[Stored records]
________________________

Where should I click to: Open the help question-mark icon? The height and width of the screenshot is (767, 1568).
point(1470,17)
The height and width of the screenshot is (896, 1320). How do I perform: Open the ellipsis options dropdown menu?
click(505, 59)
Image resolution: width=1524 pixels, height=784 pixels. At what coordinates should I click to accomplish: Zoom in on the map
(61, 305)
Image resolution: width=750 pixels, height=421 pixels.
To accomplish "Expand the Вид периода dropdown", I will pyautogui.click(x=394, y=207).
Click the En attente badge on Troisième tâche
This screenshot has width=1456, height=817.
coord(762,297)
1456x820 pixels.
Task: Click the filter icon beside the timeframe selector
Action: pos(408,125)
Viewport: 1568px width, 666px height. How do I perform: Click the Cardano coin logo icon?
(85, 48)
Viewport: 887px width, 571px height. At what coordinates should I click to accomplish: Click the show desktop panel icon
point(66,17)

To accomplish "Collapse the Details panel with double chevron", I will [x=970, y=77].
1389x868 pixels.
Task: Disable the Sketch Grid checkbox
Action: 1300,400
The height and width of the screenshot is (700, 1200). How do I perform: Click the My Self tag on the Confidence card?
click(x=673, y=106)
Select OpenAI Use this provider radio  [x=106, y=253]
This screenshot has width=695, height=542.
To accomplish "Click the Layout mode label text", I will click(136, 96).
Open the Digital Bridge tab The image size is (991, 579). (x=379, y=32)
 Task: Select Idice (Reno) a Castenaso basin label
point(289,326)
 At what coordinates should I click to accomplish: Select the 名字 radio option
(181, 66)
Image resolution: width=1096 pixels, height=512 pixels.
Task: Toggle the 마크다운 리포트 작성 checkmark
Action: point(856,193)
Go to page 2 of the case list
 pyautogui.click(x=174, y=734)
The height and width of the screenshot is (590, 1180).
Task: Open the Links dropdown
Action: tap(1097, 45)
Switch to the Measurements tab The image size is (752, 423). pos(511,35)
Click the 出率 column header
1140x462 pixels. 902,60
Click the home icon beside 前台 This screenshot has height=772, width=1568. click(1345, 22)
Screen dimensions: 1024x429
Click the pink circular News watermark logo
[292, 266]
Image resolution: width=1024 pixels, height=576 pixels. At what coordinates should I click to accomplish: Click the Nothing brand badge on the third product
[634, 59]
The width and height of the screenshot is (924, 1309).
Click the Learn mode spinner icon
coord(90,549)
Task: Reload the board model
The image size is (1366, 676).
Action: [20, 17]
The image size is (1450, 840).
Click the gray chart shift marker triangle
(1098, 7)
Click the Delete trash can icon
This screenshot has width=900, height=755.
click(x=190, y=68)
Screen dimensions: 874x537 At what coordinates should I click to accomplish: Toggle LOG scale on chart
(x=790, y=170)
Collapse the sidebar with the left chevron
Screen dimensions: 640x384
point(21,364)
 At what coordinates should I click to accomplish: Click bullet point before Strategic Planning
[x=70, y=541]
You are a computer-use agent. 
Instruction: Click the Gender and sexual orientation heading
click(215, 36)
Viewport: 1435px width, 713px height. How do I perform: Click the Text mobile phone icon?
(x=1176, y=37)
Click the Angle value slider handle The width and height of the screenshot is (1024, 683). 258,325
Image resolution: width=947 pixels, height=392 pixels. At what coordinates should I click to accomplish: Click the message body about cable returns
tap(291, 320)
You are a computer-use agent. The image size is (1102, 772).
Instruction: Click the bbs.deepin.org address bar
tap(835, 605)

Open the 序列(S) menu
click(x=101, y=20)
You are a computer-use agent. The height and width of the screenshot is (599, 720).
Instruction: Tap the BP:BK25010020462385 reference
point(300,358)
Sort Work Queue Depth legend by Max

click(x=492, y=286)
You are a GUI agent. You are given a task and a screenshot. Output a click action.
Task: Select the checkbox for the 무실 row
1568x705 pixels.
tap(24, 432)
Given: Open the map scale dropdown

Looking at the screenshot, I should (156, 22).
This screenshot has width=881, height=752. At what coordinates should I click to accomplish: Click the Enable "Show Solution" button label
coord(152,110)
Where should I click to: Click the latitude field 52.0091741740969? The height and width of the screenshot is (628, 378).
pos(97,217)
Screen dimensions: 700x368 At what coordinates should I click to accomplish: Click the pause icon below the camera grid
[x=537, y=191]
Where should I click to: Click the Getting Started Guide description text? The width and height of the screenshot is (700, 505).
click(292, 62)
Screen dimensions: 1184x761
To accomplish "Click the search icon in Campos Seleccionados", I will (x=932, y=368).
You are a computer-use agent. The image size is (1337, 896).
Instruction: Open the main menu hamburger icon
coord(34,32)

________________________

Pull out every line in the records above that contains the word "Where". Only matches with the same capitalization count.

Output for this task
Where should I click to: Open the help question-mark icon? The height and width of the screenshot is (767, 1568).
Where should I click to: Click the latitude field 52.0091741740969? The height and width of the screenshot is (628, 378).
Where should I click to: Click the Getting Started Guide description text? The width and height of the screenshot is (700, 505).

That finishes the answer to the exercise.